Laboratories that already report data in an electronic format to local public health officials could be incorporated into bioterrorism surveillance systems at local, state, national, and international levels -- creating a "network of networks." A principal challenge for laboratory networks is the timely communication of data from collection sites to central surveillance agencies. Efforts are ongoing to address these issues. Specifically, the Laboratory Response Network, which builds on existing laboratory capacity and is currently under active expansion, has been designed with the specific intention of being able to be integrated into surveillance networks (such as the CDC's National Electronic Disease Surveillance System) and communication networks (such as the California initiative to develop a Rapid Health Electronic Alert, Communication, and Training system (RHEACT)). These systems are under development and have not been evaluated.

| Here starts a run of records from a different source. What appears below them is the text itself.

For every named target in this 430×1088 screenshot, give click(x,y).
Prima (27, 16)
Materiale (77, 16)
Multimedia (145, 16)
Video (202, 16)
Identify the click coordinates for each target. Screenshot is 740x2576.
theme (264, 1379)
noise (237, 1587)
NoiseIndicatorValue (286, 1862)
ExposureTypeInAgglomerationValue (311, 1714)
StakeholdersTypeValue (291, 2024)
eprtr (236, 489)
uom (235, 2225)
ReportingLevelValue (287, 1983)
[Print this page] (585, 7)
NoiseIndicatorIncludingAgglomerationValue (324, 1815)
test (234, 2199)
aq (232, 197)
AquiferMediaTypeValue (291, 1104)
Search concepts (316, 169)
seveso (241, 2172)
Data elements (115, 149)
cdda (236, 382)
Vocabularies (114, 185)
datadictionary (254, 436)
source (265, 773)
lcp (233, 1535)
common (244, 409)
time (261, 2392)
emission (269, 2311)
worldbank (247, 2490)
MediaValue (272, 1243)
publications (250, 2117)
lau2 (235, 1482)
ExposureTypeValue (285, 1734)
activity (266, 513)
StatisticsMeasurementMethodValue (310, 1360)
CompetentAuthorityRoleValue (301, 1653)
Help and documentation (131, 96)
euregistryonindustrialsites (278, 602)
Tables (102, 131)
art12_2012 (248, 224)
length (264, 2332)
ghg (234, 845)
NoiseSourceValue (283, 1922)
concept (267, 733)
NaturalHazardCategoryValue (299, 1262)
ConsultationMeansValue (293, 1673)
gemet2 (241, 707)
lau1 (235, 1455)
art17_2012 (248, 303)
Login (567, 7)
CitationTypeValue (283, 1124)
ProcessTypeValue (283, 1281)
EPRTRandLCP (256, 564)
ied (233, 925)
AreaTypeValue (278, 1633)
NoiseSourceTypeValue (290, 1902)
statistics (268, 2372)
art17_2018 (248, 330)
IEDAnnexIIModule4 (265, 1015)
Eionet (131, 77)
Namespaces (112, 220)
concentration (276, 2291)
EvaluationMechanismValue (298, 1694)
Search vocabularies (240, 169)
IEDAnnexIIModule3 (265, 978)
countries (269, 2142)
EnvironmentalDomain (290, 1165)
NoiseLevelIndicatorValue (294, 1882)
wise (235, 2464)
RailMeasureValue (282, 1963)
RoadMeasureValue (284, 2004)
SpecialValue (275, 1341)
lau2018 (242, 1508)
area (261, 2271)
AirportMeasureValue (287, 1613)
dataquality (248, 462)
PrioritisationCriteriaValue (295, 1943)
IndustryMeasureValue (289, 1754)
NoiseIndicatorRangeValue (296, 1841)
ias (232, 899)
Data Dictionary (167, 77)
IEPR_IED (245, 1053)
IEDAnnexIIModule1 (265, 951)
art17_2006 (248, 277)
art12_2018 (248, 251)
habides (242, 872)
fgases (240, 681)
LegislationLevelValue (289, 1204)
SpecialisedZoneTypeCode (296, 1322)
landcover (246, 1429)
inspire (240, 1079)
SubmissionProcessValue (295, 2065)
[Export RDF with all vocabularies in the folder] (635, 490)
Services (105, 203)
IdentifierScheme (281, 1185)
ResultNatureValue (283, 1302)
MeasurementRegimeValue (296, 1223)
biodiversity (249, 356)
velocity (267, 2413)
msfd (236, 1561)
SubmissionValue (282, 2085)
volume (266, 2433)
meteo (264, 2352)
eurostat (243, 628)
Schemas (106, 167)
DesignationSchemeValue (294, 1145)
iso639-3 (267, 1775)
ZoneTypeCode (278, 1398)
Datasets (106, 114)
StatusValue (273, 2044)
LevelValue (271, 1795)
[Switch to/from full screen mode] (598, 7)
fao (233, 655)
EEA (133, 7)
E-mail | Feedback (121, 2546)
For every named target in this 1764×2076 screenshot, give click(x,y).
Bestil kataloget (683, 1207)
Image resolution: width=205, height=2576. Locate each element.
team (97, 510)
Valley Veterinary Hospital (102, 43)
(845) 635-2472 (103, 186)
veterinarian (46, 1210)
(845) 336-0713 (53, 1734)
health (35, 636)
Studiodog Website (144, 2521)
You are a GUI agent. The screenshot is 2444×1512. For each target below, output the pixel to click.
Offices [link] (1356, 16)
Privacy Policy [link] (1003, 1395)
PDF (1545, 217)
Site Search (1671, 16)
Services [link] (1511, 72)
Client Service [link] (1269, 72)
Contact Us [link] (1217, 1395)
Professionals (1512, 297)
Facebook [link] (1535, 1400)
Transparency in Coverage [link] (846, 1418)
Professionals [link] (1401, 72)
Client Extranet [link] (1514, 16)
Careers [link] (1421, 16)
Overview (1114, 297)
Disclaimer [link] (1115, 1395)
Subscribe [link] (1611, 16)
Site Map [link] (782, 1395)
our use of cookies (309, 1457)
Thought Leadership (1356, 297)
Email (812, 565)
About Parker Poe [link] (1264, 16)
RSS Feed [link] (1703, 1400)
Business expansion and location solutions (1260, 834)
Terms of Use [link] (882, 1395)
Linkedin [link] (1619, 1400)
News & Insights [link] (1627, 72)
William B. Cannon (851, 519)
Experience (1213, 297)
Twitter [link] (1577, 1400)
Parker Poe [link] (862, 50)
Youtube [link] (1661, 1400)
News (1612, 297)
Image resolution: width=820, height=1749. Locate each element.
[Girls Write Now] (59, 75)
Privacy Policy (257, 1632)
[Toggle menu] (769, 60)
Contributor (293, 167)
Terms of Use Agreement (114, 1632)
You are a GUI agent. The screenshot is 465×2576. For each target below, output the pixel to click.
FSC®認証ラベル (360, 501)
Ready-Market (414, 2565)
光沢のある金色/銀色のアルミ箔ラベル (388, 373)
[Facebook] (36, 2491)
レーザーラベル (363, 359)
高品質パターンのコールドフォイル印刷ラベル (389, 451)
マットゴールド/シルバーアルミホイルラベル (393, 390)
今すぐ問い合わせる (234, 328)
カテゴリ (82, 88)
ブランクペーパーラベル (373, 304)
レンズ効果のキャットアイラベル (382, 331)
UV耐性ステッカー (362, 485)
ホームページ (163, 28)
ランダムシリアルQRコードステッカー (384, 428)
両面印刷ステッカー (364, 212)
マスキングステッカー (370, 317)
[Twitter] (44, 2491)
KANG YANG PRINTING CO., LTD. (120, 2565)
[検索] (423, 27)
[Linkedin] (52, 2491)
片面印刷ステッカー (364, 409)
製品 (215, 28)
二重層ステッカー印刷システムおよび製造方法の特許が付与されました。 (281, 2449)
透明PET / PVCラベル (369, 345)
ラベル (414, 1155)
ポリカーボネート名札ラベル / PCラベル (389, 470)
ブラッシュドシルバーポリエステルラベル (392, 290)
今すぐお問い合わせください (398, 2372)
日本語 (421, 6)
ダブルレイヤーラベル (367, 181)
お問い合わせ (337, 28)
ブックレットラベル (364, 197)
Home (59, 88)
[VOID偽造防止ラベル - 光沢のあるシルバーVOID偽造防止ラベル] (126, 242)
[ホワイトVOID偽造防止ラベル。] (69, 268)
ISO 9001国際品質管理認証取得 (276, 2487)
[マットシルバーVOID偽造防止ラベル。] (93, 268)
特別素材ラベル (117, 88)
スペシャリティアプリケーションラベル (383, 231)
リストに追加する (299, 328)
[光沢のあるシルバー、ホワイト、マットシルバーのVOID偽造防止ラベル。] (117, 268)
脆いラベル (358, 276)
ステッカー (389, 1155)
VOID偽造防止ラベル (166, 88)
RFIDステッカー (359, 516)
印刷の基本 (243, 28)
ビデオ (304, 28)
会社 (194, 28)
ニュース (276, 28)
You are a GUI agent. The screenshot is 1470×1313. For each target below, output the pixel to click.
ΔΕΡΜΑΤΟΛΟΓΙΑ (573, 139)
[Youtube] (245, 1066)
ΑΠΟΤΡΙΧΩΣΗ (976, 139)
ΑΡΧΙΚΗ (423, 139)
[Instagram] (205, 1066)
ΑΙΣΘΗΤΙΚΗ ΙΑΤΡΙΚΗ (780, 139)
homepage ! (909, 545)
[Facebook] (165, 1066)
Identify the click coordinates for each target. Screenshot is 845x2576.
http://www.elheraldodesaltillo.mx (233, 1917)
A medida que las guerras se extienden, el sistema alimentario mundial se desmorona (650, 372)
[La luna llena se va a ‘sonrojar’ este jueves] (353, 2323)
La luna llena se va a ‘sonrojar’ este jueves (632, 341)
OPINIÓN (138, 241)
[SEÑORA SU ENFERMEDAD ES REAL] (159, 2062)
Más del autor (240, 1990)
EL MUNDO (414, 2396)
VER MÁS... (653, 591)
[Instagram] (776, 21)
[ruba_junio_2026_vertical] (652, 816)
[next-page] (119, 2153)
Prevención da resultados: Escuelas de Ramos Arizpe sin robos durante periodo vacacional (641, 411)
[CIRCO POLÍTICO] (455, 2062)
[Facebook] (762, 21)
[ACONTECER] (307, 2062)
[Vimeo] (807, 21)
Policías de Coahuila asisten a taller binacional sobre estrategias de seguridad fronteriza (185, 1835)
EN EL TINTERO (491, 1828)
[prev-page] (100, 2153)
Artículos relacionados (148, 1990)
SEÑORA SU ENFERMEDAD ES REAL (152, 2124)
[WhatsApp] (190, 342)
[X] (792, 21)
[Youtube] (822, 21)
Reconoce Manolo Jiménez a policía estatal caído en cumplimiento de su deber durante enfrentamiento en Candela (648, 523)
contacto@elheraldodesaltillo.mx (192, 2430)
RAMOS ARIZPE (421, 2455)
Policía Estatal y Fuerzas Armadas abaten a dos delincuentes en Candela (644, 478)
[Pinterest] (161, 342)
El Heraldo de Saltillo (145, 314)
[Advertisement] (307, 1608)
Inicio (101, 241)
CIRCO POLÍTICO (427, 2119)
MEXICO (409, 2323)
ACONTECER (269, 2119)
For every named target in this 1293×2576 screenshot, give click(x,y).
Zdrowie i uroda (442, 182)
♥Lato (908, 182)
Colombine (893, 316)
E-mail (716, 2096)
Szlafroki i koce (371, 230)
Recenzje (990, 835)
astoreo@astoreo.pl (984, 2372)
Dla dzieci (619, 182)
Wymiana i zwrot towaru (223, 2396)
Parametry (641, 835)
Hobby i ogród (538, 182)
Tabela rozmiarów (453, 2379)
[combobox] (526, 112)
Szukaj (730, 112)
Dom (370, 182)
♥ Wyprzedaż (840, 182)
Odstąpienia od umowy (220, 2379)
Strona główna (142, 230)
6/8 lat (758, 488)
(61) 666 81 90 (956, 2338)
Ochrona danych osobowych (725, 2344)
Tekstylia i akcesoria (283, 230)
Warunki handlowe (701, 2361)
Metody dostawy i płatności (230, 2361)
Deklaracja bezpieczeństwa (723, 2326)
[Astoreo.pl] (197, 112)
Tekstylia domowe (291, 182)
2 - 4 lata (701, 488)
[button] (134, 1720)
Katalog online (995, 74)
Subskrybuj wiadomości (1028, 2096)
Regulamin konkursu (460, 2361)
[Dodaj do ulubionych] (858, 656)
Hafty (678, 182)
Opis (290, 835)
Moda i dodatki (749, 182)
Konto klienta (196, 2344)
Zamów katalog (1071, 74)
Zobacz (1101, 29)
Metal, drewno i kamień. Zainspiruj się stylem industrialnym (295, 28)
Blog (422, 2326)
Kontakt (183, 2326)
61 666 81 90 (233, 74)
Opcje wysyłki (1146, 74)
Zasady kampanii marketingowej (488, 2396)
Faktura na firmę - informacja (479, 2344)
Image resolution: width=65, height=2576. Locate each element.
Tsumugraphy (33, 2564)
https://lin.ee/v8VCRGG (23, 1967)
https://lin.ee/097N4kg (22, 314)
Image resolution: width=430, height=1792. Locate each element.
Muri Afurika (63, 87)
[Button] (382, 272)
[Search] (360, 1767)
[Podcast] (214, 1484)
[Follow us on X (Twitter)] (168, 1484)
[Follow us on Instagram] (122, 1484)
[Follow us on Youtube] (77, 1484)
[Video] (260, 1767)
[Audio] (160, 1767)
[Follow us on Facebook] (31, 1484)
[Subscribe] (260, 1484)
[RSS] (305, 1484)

Hospital-based surveillance
The 16 hospital-based surveillance systems could play 2 roles in the early detection of a covert bioterrorist attack: the identification of a cluster of cases recently admitted suggestive of a community-based outbreak, and the identification of a cluster of cases within the hospital suggestive of in-patients with an unrecognized communicable disease. However, the reports of the surveillance systems for hospital-acquired infections suggest that, although these systems could be a valuable tool for hospital infection control officers, there is little evidence to demonstrate that they have sufficient sensitivity, specificity, or timeliness to detect a community-based bioterrorism event.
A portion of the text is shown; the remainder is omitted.